Aviation accident in Kenya

On 10 June 2012, an aviation accident occurred involving a Kenya Police helicopter. The Eurocopter AS350 crashed on a hill, killing all six people on board. Among the fatalities were Kenya's Interior Security Minister George Saitoti and his Assistant Minister Joshua Orwa Ojode.

==Background==
The aircraft was on a flight from Nairobi to Ratang’a village in Ndhiwa Constituency, Homa Bay County. The two ministers on board – Interior Security Minister George Saitoti, who had announced his intention to run for Kenya's presidency, and Assistant Minister Joshua Orwa Ojode – had planned to attend a fundraising event at the Nyarongi Catholic Church.
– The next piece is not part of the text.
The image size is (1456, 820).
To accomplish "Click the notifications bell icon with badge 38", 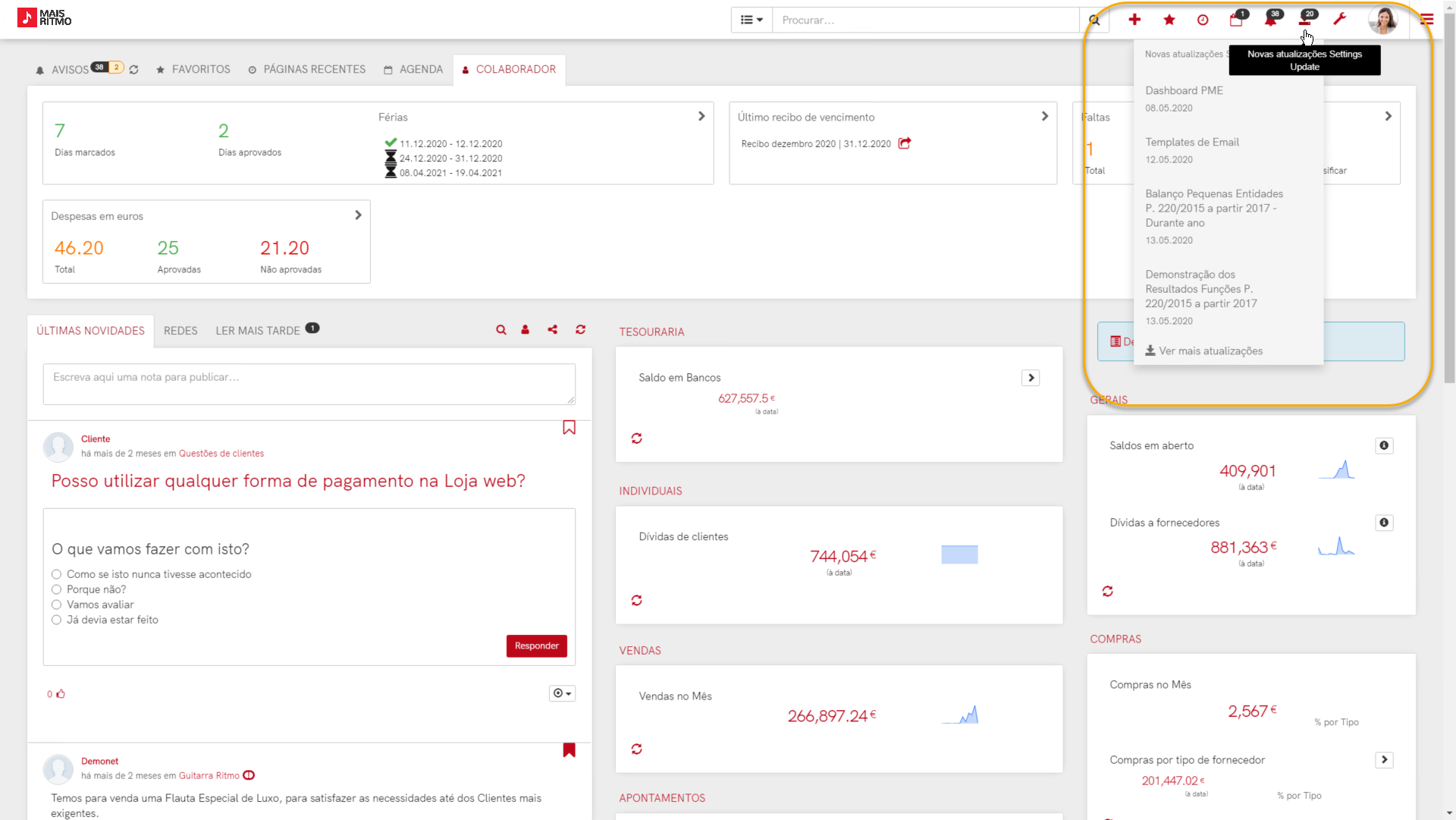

The two were to attend a Mass, which was interrupted by the Homa Bay District Commissioner and the local police chief, who broke the news about the deaths to those awaiting their arrival, including the mother and other close relatives of Orwa Ojode.

==Accident==
The helicopter had departed Wilson Airport in Nairobi with a full complement of two senior Kenya Police officers as pilots and four passengers on board: the two government officials and two Kenya Police officers acting as their bodyguards. The last radio contact with the helicopter was five minutes after it departed Wilson Airport at 8:32 am local time; and the aircraft then disappeared from radar another five minutes later at 8:42 am. It had crashed into the Kibiku area of the Ngong Forest just outside Nairobi and caught fire. All six occupants were killed in the crash; the aircraft was completely destroyed by the accident, a post-crash fire burning the victims "beyond recognition". Transport Minister Amos Kimunya reported the weather was "normal" at the time of the crash with visibility of 8 km.

==Aircraft==
The crashed helicopter, Eurocopter AS350B3e Ecureuil, tail number 5Y-CDT, manufactured in 2011, had flown for less than 100 hours when it entered service with the Kenya Police in January 2012 and had accumulated a further 240 hours' flying time since then. It had been bought to replace old Mil Mi-17 helicopters of the Kenya Police Air Wing.

==Investigation==
A commission led by Lady Justice Kalpana Rawal was formed to investigate the crash. The commission handed in its report on 28 February 2013. It found that the probable cause of the accident was that the crew lost control of the helicopter in conditions of poor visibility.